You can also count on countless trips to the monitor by referees in the final two minutes of a game.  Just stop it.  And if you do have to go to the monitor take one look at the play in question, and make a damn call.  Most referees get it right the first time anyway so trust yourself.  Some like “TV Teddy” Ted Valentine just want to be the center of attention.  And one other thing you can count one, countless annoying Capital One commercials and television time outs that are just two long.

Having said all that, the NCAA Tournament remains the world’s best and most perfect sporting event.  I’ve said all along if I could only watch one sporting event per year, this would be it and it’s not even close.  It’s perfect because everything about it is imperfect from the way the teams are selected to the way they are seeded to the god-awful tip off times you have endure.  Some games in the first two days won’t begin until almost 10:00 p.m.  That’s too late, but it’s part of its charm.

This year my interest is even greater because for the first time in 10 years, Virginia Tech is back in the field.  The Hokies endured one of the longest droughts between appearances in college basketball.  Rhode Island is back for the first time in 18 years, Northwestern for the first time, but the last time Virginia Tech made the tournament, there was no First Four, and there were no games on TruTV.  It was 2007 and true to the school’s history in the NCAA Tournament, it failed to go beyond the first weekend.  Virginia Tech beat Illinois in a first round game, then lost to Southern Illinois in the Second Round in Dayton, Ohio.
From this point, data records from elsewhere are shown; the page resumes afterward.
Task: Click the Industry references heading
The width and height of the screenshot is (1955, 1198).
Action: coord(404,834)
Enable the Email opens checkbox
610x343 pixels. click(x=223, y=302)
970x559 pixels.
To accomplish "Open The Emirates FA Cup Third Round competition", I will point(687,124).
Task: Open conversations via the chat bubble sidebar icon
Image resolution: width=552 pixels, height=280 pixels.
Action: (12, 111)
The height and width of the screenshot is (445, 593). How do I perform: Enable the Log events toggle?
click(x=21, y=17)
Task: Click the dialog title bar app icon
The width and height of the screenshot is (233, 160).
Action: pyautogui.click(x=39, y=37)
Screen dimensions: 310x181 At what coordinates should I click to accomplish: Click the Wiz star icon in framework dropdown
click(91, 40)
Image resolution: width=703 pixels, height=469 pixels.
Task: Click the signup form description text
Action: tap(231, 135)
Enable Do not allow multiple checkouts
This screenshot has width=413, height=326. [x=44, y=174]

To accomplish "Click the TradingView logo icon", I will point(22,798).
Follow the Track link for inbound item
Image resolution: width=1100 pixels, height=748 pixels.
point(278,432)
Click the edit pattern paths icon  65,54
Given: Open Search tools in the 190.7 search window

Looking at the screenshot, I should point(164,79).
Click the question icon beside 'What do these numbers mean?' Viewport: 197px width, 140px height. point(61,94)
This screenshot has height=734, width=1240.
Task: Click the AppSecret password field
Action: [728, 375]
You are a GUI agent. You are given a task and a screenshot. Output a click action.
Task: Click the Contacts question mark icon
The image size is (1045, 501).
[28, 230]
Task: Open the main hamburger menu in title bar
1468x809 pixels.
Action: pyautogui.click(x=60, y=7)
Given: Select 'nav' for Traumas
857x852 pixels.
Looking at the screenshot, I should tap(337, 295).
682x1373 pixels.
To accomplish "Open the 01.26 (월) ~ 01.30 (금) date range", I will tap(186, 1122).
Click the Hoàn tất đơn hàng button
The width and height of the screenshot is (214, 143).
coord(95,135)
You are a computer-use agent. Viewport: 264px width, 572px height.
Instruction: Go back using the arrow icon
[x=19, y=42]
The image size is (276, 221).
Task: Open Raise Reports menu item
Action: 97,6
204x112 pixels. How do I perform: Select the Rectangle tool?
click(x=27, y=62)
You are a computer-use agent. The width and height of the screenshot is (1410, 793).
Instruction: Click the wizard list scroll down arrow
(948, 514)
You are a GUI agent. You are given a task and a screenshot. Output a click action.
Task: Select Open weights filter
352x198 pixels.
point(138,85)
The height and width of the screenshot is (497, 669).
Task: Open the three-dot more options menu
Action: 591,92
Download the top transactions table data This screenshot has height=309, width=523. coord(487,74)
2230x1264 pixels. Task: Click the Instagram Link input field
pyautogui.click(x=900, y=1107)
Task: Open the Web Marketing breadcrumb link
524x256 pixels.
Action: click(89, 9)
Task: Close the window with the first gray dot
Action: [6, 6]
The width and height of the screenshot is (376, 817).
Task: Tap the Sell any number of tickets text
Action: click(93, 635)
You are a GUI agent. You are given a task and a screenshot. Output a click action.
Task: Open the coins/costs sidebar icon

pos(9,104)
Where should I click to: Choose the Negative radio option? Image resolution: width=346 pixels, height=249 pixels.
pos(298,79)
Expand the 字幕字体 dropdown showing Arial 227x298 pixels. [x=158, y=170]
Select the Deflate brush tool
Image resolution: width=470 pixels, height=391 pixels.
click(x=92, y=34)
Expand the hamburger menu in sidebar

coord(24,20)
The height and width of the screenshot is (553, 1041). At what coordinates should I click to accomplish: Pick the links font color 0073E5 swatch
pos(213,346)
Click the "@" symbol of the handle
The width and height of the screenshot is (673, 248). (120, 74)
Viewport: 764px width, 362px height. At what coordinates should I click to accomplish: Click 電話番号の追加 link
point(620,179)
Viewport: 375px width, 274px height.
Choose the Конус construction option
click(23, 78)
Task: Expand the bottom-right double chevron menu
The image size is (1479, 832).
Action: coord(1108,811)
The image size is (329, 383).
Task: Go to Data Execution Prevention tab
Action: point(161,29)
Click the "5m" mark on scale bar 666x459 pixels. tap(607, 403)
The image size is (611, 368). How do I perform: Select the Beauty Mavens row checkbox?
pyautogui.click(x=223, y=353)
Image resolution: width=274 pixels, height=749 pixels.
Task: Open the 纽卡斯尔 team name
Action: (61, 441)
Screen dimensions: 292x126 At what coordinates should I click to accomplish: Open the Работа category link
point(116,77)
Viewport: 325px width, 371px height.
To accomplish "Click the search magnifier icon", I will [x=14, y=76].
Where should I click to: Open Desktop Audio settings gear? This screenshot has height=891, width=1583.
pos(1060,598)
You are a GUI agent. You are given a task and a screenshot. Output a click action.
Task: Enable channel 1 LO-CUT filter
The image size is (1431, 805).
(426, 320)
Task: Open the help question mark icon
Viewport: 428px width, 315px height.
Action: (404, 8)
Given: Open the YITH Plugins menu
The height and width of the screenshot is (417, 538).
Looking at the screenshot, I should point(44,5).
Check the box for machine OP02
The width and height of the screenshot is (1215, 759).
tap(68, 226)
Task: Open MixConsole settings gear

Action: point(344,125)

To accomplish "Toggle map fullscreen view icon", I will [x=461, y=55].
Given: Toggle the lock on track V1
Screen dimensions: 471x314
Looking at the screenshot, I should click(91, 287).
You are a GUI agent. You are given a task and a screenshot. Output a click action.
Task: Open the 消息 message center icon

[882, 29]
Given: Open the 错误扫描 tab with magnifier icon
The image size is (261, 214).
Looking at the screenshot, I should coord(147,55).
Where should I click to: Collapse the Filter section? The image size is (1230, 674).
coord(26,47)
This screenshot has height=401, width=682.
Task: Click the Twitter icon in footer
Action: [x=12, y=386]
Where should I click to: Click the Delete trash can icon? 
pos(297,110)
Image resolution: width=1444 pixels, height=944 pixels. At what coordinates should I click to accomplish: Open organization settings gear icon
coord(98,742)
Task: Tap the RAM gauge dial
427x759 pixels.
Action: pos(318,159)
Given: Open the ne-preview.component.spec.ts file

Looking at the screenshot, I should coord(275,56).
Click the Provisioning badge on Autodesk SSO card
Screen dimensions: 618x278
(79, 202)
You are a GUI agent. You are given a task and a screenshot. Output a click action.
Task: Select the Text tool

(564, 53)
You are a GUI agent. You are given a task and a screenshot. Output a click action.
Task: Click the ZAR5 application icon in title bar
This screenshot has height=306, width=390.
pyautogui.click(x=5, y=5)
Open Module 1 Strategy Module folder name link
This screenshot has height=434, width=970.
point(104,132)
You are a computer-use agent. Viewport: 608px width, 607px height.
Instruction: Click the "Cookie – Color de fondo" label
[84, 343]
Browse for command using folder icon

Over it’s basketball history, Virginia Tech has had some great players.  You’ll be hard pressed to find a better player to ever play at Virginia Tech than Dell Curry.  Curry played in the mid-80s and left as the school’s all-time leading scorer without a three-point line. He still holds a Virginia High School League State Tournament record that can never be broken, only tied as he went 11-for-11 from the field for his high school Fort Defiance in the State Tournament his Senior year.  I’ll preface this by saying that I’m not a fan, but there’s no denying Bimbo Coles contributions to the program.  He benefitted from having a three point line to displace Curry as the all-time leading scorer at the school, and was part of the 1988 Olympic team before – like Curry – playing in the NBA.  I just don’t happen to be a big fan of his and it’s hard for me to explan.  In the Mid-90s, Ace Custis was the next in line of great Virginia Tech players.  Custis was about as versatile a player as has ever played there and is now beginning a coaching career on the staff at Maryland-Eastern Shore.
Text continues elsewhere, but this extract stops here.